# The same, but different.



## StuckintheMud (Apr 9, 2012)

Ive been lurking for a while like most. My story is much like the rest with a different twist.

Ive been married for almost 10 years, together for about 12. We met in 99 on Napster, neither of us looking for someone. Her in Australia, me in the states. She came over to meet me, we were married within 6 months. We had a fun relationship, she a laugher, me a person that wanted to make her laugh, it worked well.

Like most relationships, ups and downs, life and death. We had moved a few times, trying to find a good place to settle down. The past few years though, more fighting than anything. Seems we just couldnt agree on anything. And with the rest of life always on my shoulders in my family, I got depressed. 

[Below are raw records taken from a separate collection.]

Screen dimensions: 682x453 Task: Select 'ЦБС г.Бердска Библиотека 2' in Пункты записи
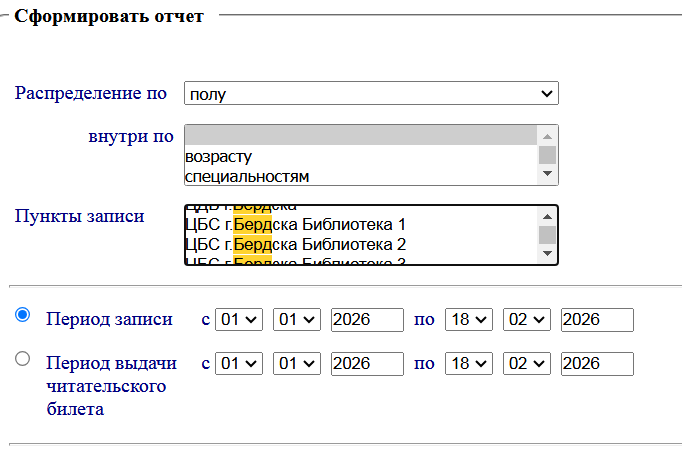pyautogui.click(x=360, y=244)
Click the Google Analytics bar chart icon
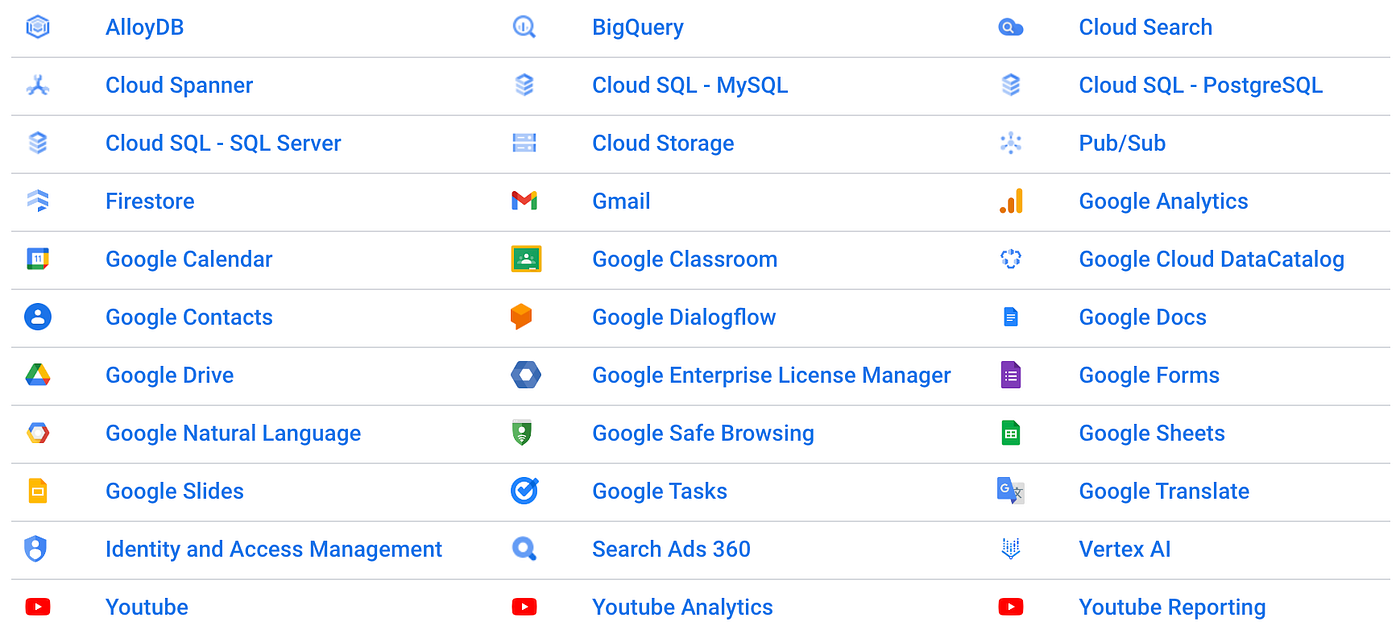Image resolution: width=1400 pixels, height=635 pixels. (1011, 201)
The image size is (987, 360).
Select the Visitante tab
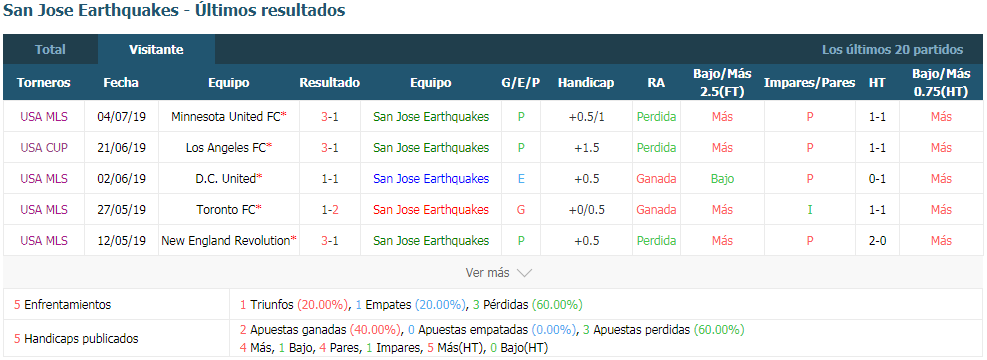(156, 50)
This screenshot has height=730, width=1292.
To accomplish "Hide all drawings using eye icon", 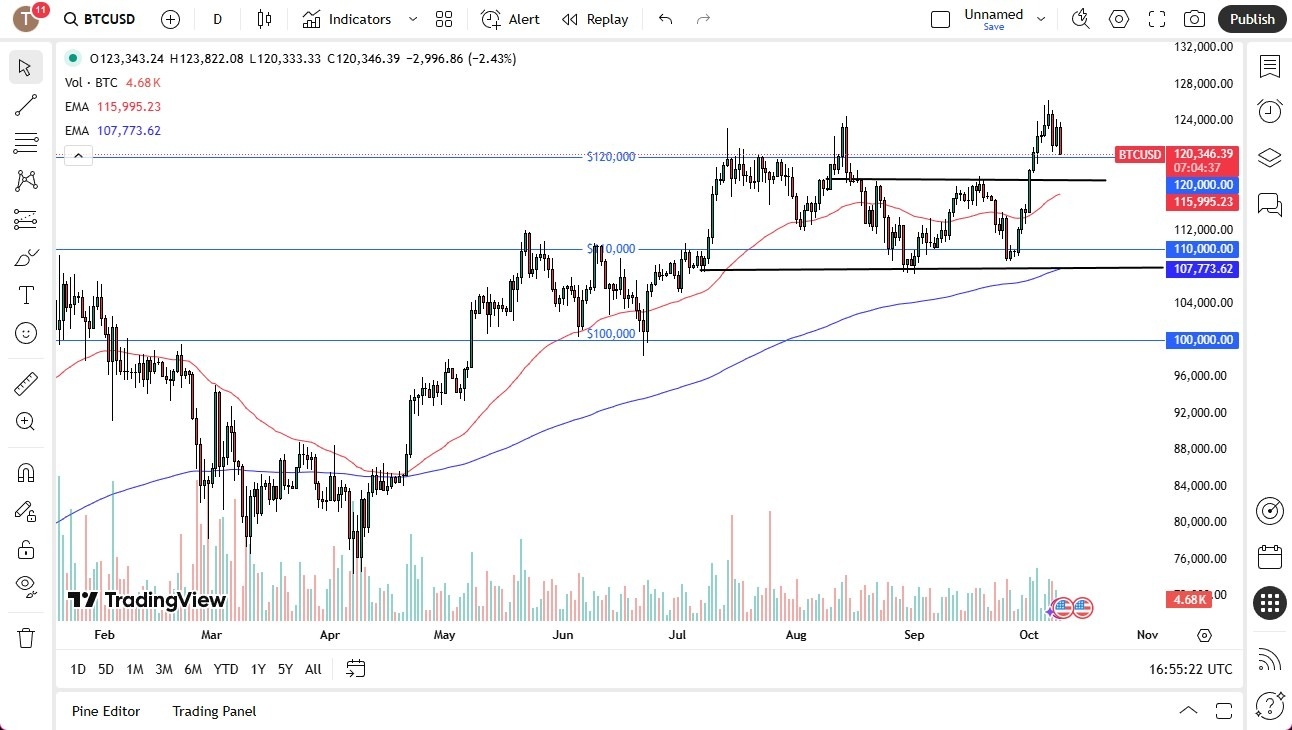I will click(x=25, y=585).
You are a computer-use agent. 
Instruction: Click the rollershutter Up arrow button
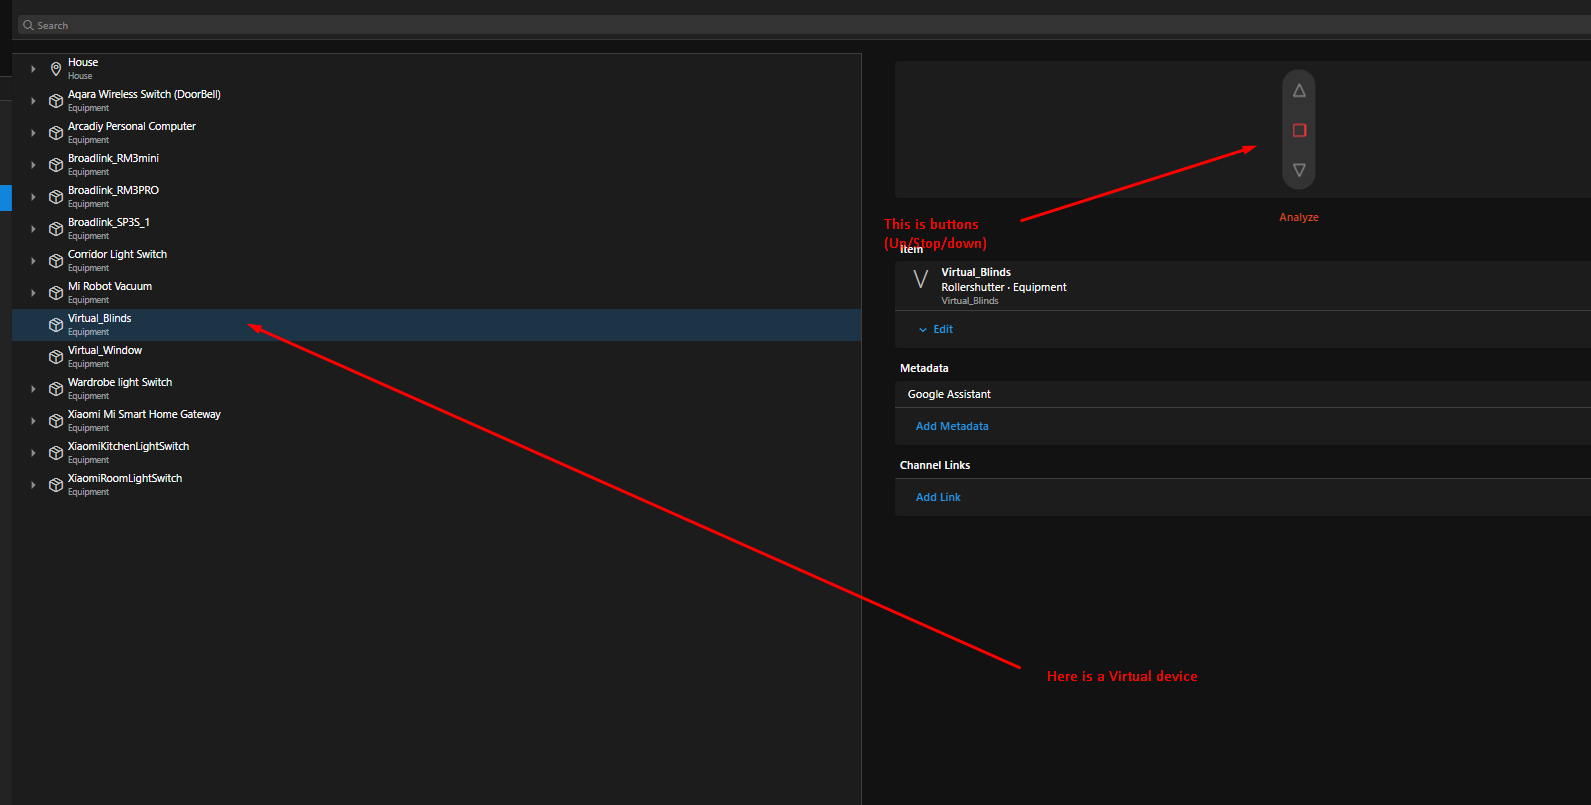1298,91

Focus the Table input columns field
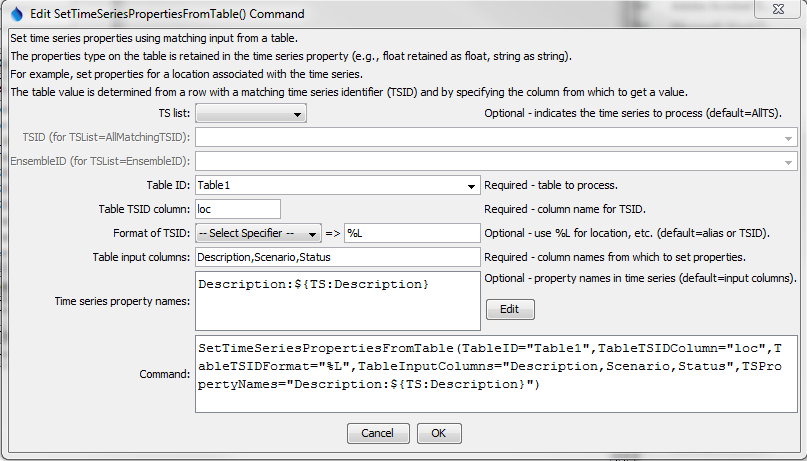(x=338, y=258)
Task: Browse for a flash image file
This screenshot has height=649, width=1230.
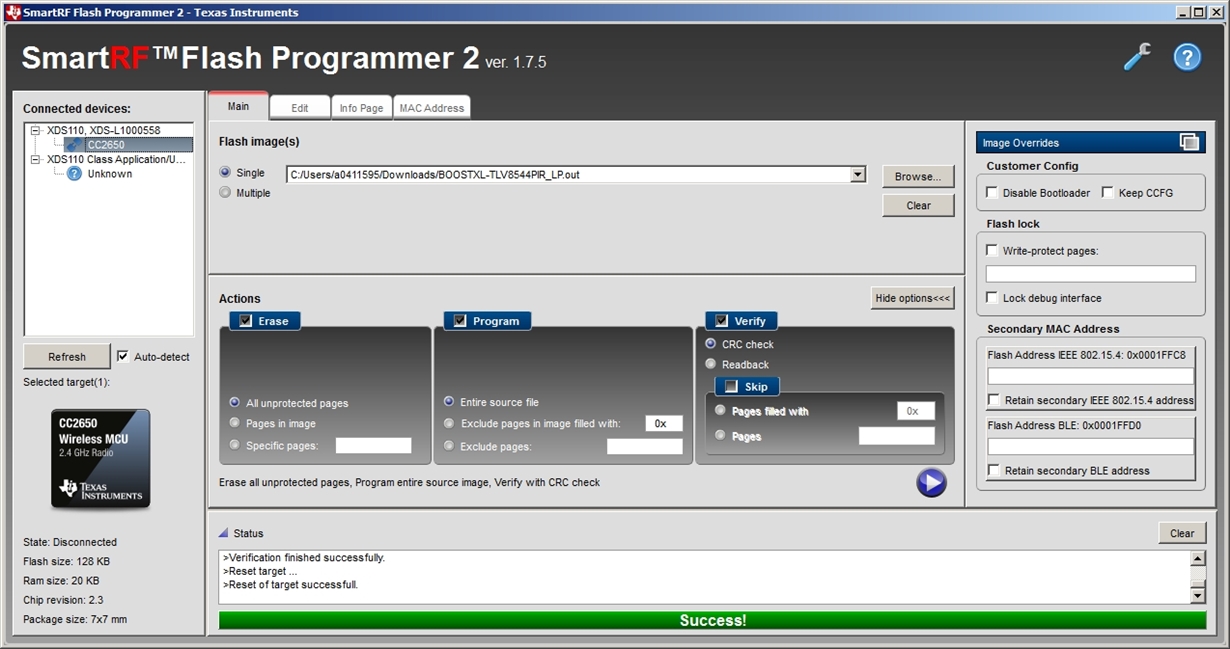Action: point(917,176)
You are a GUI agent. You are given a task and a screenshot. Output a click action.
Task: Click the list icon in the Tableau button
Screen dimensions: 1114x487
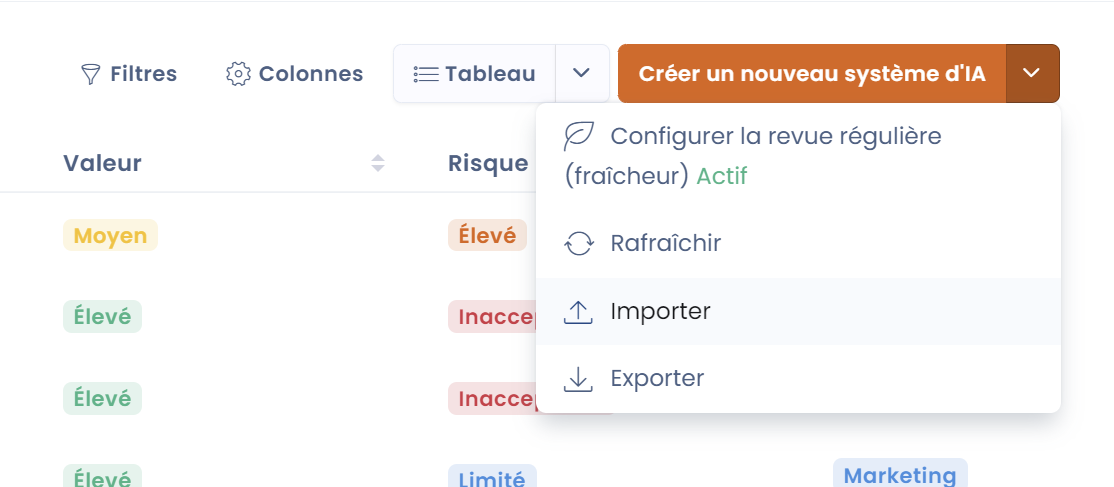click(426, 74)
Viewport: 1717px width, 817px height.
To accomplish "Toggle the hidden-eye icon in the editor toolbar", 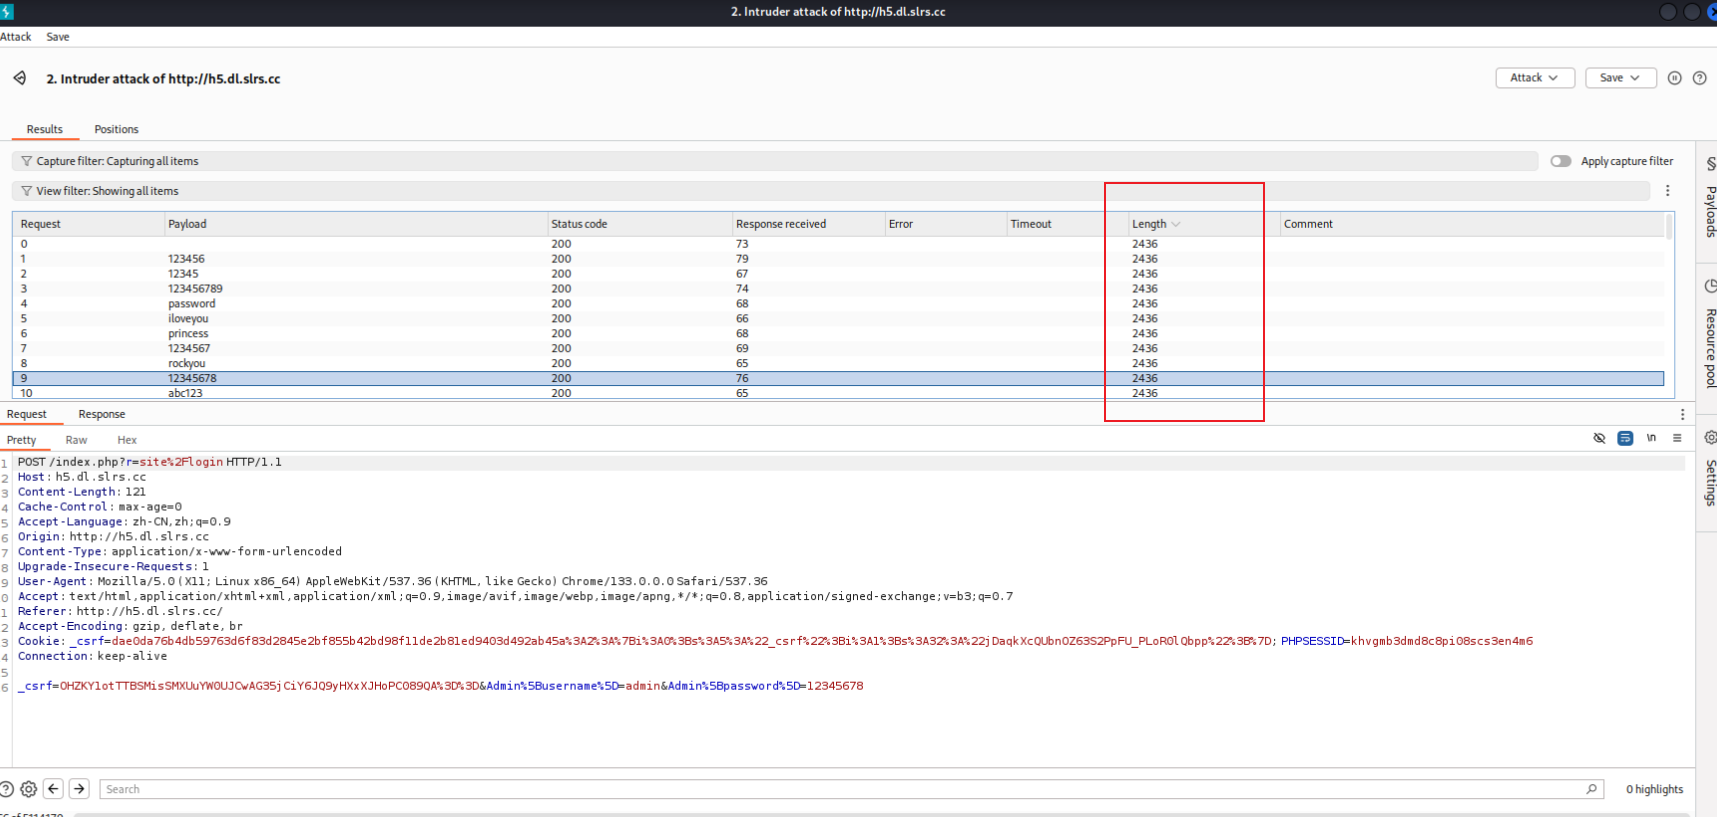I will 1599,438.
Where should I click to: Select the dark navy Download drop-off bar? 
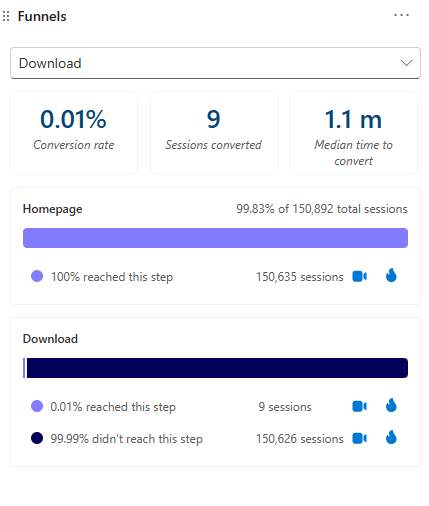click(217, 368)
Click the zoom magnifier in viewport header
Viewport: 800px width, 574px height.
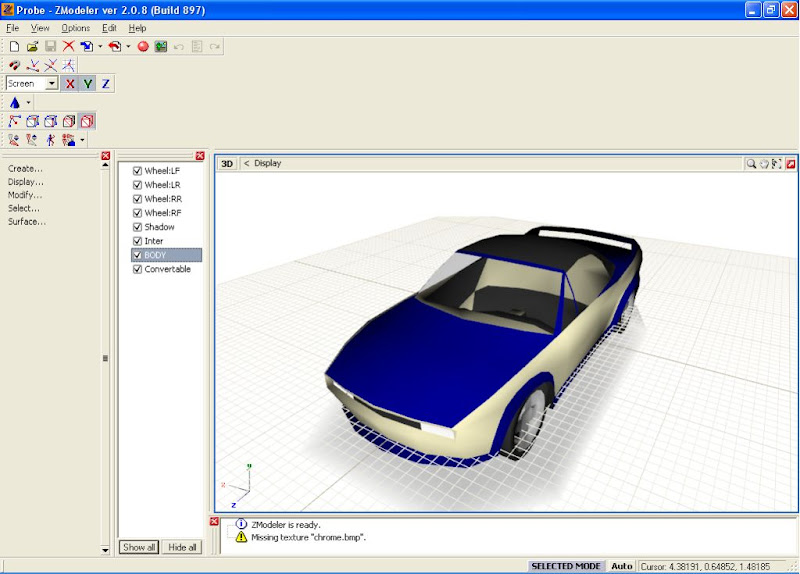pyautogui.click(x=750, y=164)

I chose to never go out with her anymore. I didnt want to be around her friends, didnt want to be around mine. I never took her out anymore, never held her hand or cuddled. We would have relations, but the spark had disappeared from them. She would constantly want to hang on me and would always push her away. Not realizing what I was doing, from my pov the world was a dark **** place to be anymore.

At the end of January, about a week or so after my birthday, we got into a huge fight, about nothing really and I asked for a divorce, took my ring off and said I was leaving. I left and went a thousand miles away to be with family. The single best and worst thing I could of done.

Ive been able to hit the ground hard, and pick myself up with a fierce vengence. Got into the gym (my brother is pro MMA and has a facility here, in which he grinds me into the ground 3 times a day, 5 days a week), found what it was like to be happy about myself again. I have also found God again, we made a deal, he gave me a hi-5.

I had tryed to contact her in the begining on and off, and talk about us. Which she practically refused to do. So we went weeks here and there without contact. Which killed me, couldnt stand it. Because after all was said and done, I realized she wasnt the problem, I was. I now understand I was looking to her to fix me, and make me happy. When in reality only I could make myself happy, sometimes you cant see the sun through the clouds. Neither one of us are innocent in this, and I do not put her up on an idolized pedestal. 

But I do love her, and I realize this now to such a gravity, its hard to get out from under. And now she denies us, and tells me this is for the best, using my being better as a reason to go forth with the divorce. I have looked at her email, fb and the phone records (i feel like an ass for doing so) to try and alleviate any thoughts or feeling of infidelity. I havent found anything, but being across the country it does little to comfort me as she seems to act as though we dont matter, making me think that there is someone else in her life that does. But there is someone in her life, and it may as well be an EA. When I left we were at the end of our lease and were looking for a place. She moved in with her best friend, a gay fellow. I know him, and I dont believe anything could happen between them. In alot of ways he is more feminine than most women I know. But also, he is a bit jaded and Im sure responsible for the determination of not needing a man and being independant etc. Not allowing her to actually view the relationship properly and facing it and her actions as she should. A buffer, a wall, however you want to term it, a distance creator from her past.

I throw no blame, I have made my bed, as has she. But after these couple months. I wont allow our relationship to be thrown away so easily. I plan on going back to her soon, with a plan to try to get her laughing and to see if I can get us to a place where we can actually sit down with no guards up and talk like we used to, to see if there is truly anything left or not. I know this is not the action that is recommended, but I wont sit back years from now and wonder if there was anything I could of done to fix things. 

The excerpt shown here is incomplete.